— EXCERPT —
**********

Grounds to challenge the arbitral award:

The Arbitration act 1996 stipulates that an arbitral award may only be disputed or appealed on limited grounds, thereby aligning with the Act’s primary objective of facilitating effective and conclusive resolution of disputes via arbitration.

One may seek redress by initiating legal proceedings within the national courts of the jurisdiction where the arbitration took place, with the intention of annulling or partially setting aside the award.   It is recommended that one refrains from challenging the validity of an arbitral award until the victorious party attempts to implement it in a domestic tribunal and subsequently resists its execution under the New York Convention (or any other pertinent legislation or agreement).  

It is within the purview of the English courts to entertain a challenge against an award on grounds of either the absence of substantive jurisdiction (as stipulated in Act, section 67) or significant irregularity (as indicated in Act, section 68). As prescribed by Section 4(1) of the Act, these provisions are deemed compulsory and cannot be waived by mutual agreement between the involved parties[2].

In accordance with arbitration act an award may be subject to a legal appeal based on a question of English law, except in cases where the parties have waived their right to appeal. This waiver can be enacted through the selection of institutional rules, such as the London Court of International Arbitration Rules or the International Chamber of Commerce Rules, which include provisions for the exclusion of appeal rights[3].

**********

— RAW RECORDS —

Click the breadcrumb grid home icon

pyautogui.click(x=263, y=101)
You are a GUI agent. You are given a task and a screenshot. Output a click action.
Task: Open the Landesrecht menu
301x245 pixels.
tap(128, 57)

**********

— EXERCISE TASK 1 —
Answer from the passage on challenging arbitral awards:
(a) Which two sections of the Act allow the English courts to hear a challenge to an award, and on what ground does each rest?
(b) Which provision of the Act makes those sections compulsory?
(c) Which two sets of institutional rules are named as including provisions that exclude appeal rights?
— EXERCISE TASK 2 —
Carry on the passage on challenging arbitral awards, starting after its final sentence.
The records aren't needed for this work.

— TASK RESULT 1 —
(a) Section 67, for absence of substantive jurisdiction, and section 68, for significant irregularity.
(b) Section 4(1).
(c) The London Court of International Arbitration Rules and the International Chamber of Commerce Rules.

— TASK RESULT 2 —
  1. Lack of substantive jurisdiction

Pursuant to Arbitration Act, a contestation of an award may be pursued subsequent to the issuance of the tribunal’s jurisdictional award or, alternately, following the issuance of the tribunal’s conclusive award[4]. The term ‘Substantive jurisdiction’ is delineated within the given Act by evaluating the presence of three criteria, namely: (1) the existence of a legitimate arbitration agreement, (2) the appropriate composition of the tribunal, and (3) the alignment of the subject matter subjected to arbitration with the terms stipulated in the arbitration agreement[5]. The adjudication of an application, pursued within the prescribed timeline as specified under Section 67, necessitates a comprehensive reappraisal of the case. This legal assertion is supported by the judicial pronouncement delivered in the case of Dallah Real Estate and Tourism Holding Company v The Ministry of Religious Affairs, Government of Pakistan[6], as indicated in the remarks offered by Lord Mance SCJ at paragraph 26. As per the provisions of the Act (section 67(3)), it is well established that the court possesses the authority to either ratify, modify or annul the award in its entirety or partially.

The case of Enka Insaat Ve Sanayi AS v OOO Insurance Company Chubb, was concerned with the determination of a governing law for an arbitration agreement[7]. The Supreme Court laid down the principle that in cases where the parties have not specifically stipulated a governing law for their arbitration agreement, two principles will apply: firstly, if the arbitration agreement forms part of a wider agreement which has a governing law provision, the same law will generally govern the arbitration agreement; and secondly, in the absence of such provision, the system of law with which the arbitration agreement has the closest connection will govern, which will typically be the law of the seat of the arbitration.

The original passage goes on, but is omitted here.